THE EXERCISE: Express these data as a JSON list of strings, one string per line, skipping blank lines and leaving the pictures out.

LISTING:
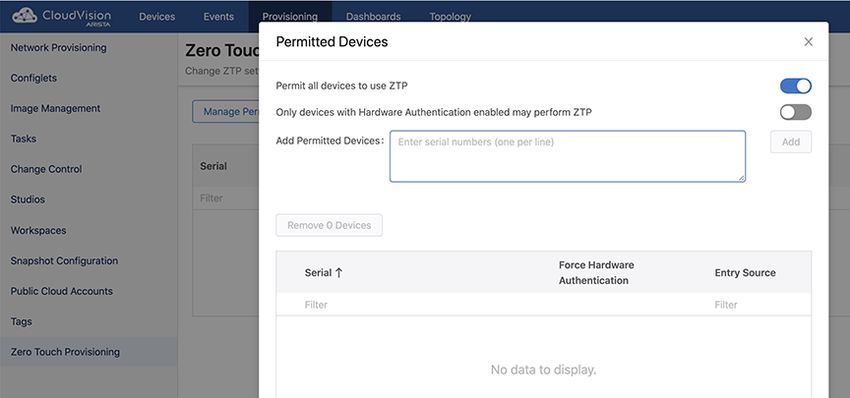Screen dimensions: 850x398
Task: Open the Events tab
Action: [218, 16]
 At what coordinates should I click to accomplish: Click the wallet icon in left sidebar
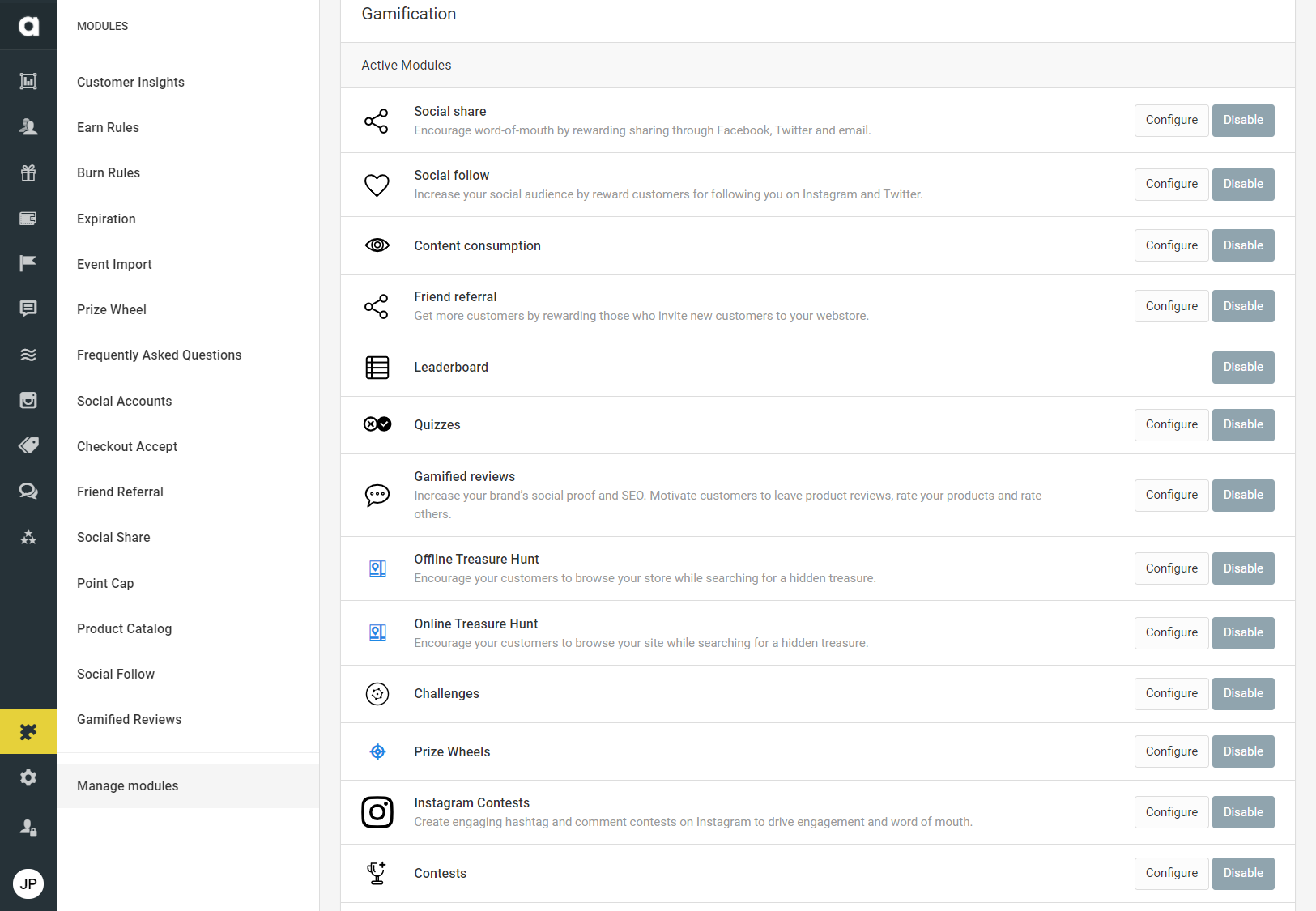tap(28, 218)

EXERCISE RESULT:
[
  "Screen dimensions: 850x398",
  "Task: Open the Events tab",
  "Action: [218, 16]",
  " At what coordinates should I click to accomplish: Click the wallet icon in left sidebar",
  "tap(28, 218)"
]